Beach Rats (2017), Eliza Hittman

Frankie (Harris Dickinson) est un jeune homme emprisonné dans un torrent d’émotions. Il se ment à lui-même sans même en connaître la véritable raison, et « Je ne sais pas ce que j’aime » est sa réponse par défaut favorite. Frankie est la star de Beach Rats, le second film renversant d’Eliza Hittman. Au bord de l’âge adulte, il passe son été à traîner le long de Coney Island, conduit par des indécisions bien intentionnées, faisant tout son possible pour que personne, lui y compris, ne soit blessé. Beach Rats semble parfois un peu léger si on le compare à d’autres films similaires sortis cette année comme Moonlight mais marque un vrai tournant pour sa réalisatrice et pour le jeune acteur charismatique, Harris Dickinson.

Frankie passe la plupart de son temps à chercher de l’herbe avec sa petite bande d’amis drogués. Il essaie aussi de maintenir une relation avec sa nouvelle petite-amie, Simone (Madeline Weinstein) et aide sa mère Donna à prendre soin de son père en phase terminale d’un cancer. La nuit tombée, il navigue sur des sites de rencontres homosexuelles pour trouver des plans culs avec des hommes plus âgés le long des routes, ou dans des chambres d’hôtels.

Frankie ne peut pas rendre public son attirance pour les hommes, surtout que la masculinité est ici représentée comme un poison toxique qui lacère tous les aspects de sa vie. Ses amis sans avenir ne supportent pas l’idée que l’on puisse être gay, et Hittman ne fait pas le choix facile de rendre les femmes de la vie de Frankie tolérantes. Simone rejette l’homosexualité avec plus que de l’allusion au dégoût, alors que Donna l’associe avec le mode de vie d’un drogué. Dickinson fait un travail remarquable à montrer la tourmente, la peur et la fatigue dans lesquelles il vit. Le jeune acteur anglais est très convaincant dans le rôle d’un bon à rien de Brooklyn.

Ses tentatives tragiques d’être quelqu’un qu’il n’est pas sont à la fois émouvantes et insupportables dans leur désespoir évident. Par contre, lorsqu’il est accompagné des quelques hommes avec qui il peut réellement se connecter, son bonheur est contagieux. Beach Rats n’arrive cependant jamais à raconter une histoire que l’on ne connaît pas déjà et les seuls moments d’éclats approchent de la fin du film. L’œil féminin de Hittman contemple le film, lorsque les hommes font du sport torses-nus, sa caméra ne peut s’empêcher de les filmer alors qu’elle se fait discrète durant les scènes de sexe de Frankie.
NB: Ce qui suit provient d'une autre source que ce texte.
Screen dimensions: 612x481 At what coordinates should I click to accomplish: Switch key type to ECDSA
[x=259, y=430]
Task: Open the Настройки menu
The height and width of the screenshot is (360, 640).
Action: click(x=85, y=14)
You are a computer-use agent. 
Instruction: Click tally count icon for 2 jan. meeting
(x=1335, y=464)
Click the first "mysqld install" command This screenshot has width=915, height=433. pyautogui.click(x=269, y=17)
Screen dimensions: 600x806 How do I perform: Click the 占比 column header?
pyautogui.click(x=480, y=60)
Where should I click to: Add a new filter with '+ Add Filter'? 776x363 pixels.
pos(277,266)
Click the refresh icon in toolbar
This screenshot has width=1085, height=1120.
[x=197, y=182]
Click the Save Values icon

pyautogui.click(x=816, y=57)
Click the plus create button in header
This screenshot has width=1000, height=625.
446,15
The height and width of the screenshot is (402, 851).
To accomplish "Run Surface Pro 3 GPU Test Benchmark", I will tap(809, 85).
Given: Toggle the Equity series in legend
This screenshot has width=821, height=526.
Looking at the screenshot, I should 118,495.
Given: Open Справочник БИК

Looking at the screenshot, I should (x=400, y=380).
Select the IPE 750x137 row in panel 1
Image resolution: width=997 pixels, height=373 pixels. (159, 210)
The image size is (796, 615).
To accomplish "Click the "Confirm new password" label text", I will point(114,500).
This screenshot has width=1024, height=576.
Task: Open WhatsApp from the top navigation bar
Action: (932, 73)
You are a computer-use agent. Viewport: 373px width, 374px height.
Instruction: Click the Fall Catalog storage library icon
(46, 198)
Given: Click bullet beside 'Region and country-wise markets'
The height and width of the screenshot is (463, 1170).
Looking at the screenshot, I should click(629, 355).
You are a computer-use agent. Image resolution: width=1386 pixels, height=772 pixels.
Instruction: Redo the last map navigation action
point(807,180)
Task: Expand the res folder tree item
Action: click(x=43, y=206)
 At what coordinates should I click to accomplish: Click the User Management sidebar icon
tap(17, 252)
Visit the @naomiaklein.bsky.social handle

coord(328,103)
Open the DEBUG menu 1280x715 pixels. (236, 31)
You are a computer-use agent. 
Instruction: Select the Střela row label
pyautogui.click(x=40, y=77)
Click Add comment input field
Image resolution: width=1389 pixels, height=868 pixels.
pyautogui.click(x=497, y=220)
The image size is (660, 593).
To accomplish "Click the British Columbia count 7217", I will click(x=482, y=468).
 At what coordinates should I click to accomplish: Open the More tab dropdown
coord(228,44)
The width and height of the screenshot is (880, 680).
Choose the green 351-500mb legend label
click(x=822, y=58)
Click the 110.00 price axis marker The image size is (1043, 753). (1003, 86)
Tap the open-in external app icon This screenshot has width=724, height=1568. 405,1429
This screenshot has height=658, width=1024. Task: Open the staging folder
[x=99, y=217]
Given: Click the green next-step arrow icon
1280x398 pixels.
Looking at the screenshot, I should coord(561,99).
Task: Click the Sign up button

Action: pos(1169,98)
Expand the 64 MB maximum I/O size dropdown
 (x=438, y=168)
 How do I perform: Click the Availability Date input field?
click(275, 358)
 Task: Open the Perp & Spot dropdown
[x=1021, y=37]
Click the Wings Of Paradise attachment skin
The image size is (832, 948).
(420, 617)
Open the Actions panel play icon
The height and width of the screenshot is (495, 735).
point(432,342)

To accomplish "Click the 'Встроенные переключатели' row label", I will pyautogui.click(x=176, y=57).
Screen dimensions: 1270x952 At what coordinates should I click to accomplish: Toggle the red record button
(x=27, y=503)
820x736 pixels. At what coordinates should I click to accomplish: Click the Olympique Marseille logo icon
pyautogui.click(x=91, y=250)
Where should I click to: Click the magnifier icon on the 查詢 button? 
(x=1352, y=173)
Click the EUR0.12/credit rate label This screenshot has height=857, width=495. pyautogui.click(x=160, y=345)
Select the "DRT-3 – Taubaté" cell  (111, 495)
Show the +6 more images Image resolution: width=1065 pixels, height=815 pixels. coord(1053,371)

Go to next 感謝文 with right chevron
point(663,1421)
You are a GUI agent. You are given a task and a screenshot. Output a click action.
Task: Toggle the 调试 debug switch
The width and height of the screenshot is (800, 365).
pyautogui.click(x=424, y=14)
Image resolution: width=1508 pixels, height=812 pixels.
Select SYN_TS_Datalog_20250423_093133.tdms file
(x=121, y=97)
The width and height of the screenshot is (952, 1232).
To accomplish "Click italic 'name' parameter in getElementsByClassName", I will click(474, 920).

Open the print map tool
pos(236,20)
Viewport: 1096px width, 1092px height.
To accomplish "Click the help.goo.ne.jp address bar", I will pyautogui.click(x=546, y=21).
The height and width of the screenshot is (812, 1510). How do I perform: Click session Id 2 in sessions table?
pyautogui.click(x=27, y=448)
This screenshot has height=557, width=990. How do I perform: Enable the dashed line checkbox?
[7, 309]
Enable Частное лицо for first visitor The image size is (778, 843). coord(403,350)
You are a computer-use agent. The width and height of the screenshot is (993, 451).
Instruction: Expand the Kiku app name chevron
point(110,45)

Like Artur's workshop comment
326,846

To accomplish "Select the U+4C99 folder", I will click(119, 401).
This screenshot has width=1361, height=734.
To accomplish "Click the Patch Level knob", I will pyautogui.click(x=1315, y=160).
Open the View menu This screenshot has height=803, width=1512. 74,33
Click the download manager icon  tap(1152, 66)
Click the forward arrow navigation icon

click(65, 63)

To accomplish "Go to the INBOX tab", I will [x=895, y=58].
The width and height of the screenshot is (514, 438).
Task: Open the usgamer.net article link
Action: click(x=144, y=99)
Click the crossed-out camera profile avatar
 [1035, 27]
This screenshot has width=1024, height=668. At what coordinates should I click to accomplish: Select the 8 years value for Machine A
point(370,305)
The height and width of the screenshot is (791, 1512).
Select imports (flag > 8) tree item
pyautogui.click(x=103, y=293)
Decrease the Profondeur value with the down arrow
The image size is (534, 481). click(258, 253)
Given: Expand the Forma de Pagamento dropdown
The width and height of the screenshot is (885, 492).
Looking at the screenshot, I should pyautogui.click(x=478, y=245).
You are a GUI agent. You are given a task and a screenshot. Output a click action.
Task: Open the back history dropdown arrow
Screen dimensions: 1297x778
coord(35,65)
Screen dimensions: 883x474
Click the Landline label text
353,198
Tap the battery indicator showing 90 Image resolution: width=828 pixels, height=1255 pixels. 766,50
Tourné en 35mm, la directrice de la photographie, Helene Louvart, donne au film un ton granuleux magnifique tout en usant de la lumière naturelle. Sa vision de Brooklyn et sa périphérie apparait comme authentique, qu’ils soient crasseux ou glamour. Allié au regard sensible porté par la mise en scène d’Eliza Hittman, le film caresse les états d’âmes du personnage central. Harris Dickinson fait un début fracassant dans Beach Rats, malheureusement le reste du film ne creuse pas assez son sujet pour convaincre pleinement et freine un peu trop ses émotions. De ce drame intimiste, on retiendra surtout l’étude captivante d’un personnage et l’exploration de sa sexualité, et c’est déjà beaucoup pour le souligner et pour que le film nous reste coller à l’esprit.